* Objective *
Transcribe the entries verbatim, beginning at the line that contains "Viewport: 1400px width, 858px height." and stopping after the line that contains "Click the 主题 subject label".

* Input rows *
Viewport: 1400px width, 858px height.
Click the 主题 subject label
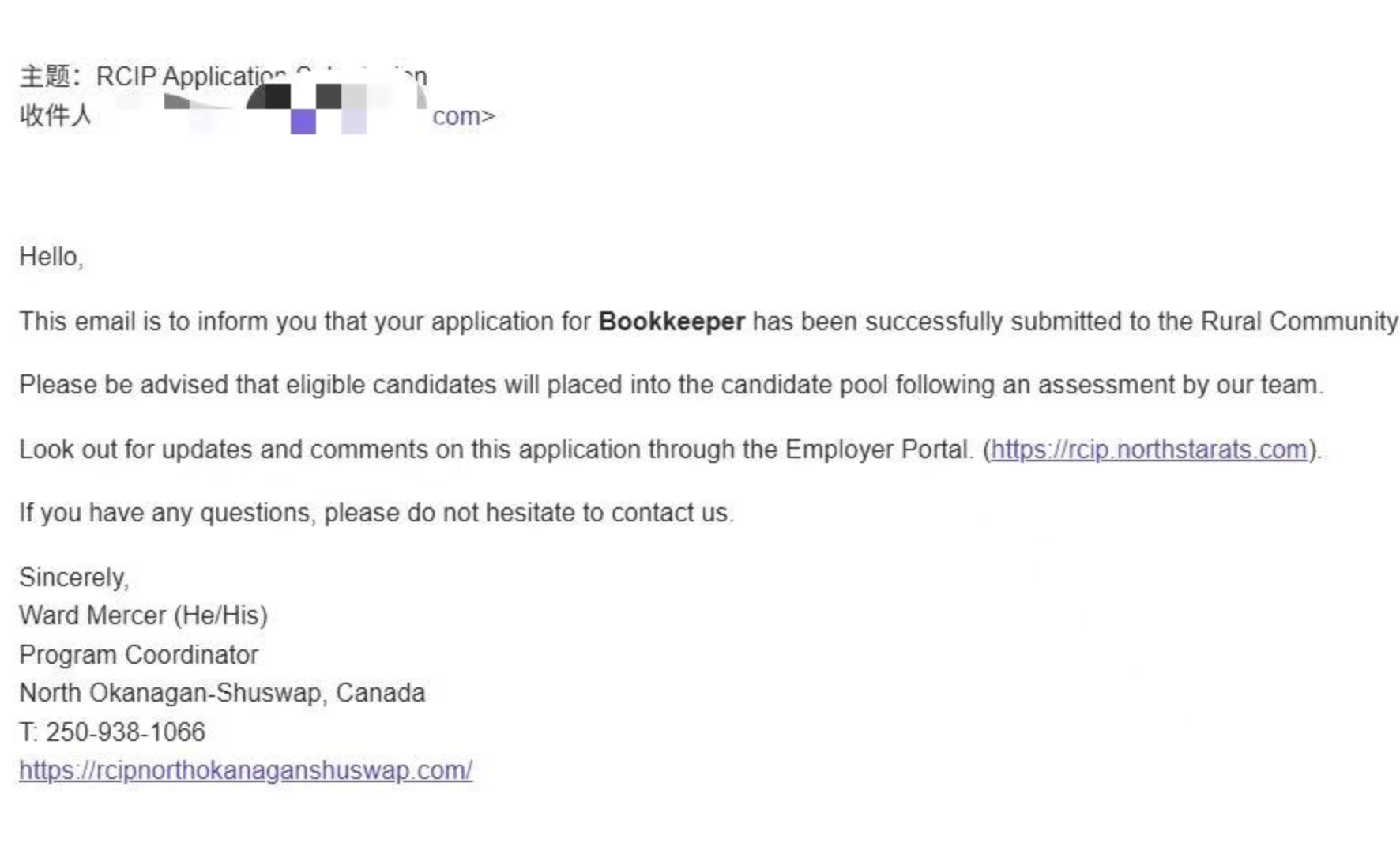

--

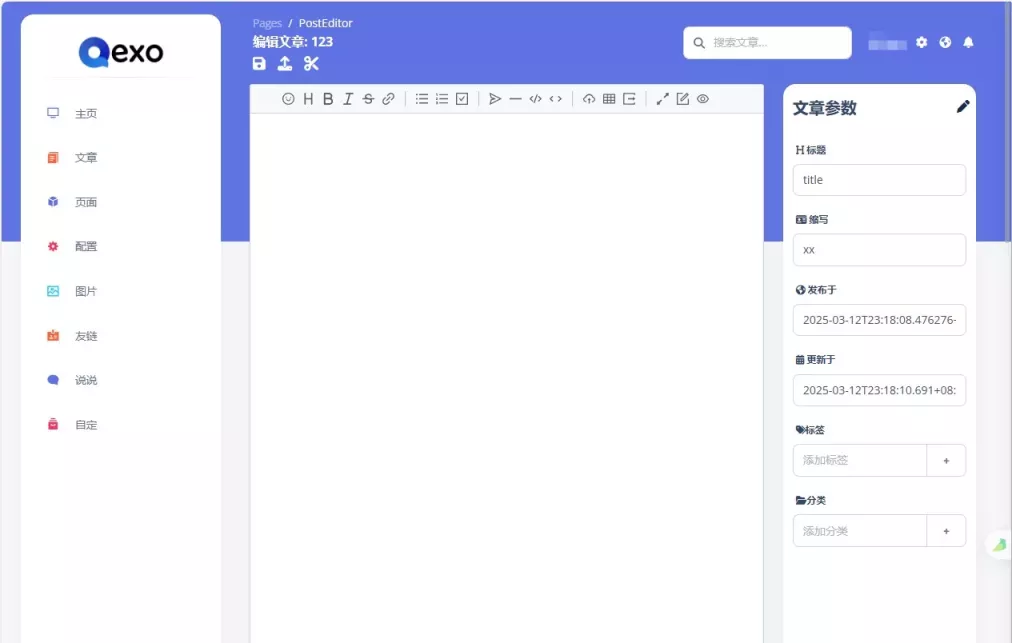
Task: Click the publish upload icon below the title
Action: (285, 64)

==

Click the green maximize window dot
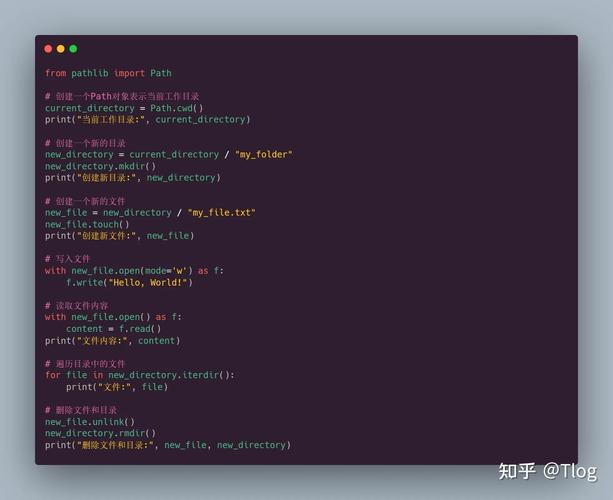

* Reply to the task *
Viewport: 1400px width, 858px height.
Click the 主题 subject label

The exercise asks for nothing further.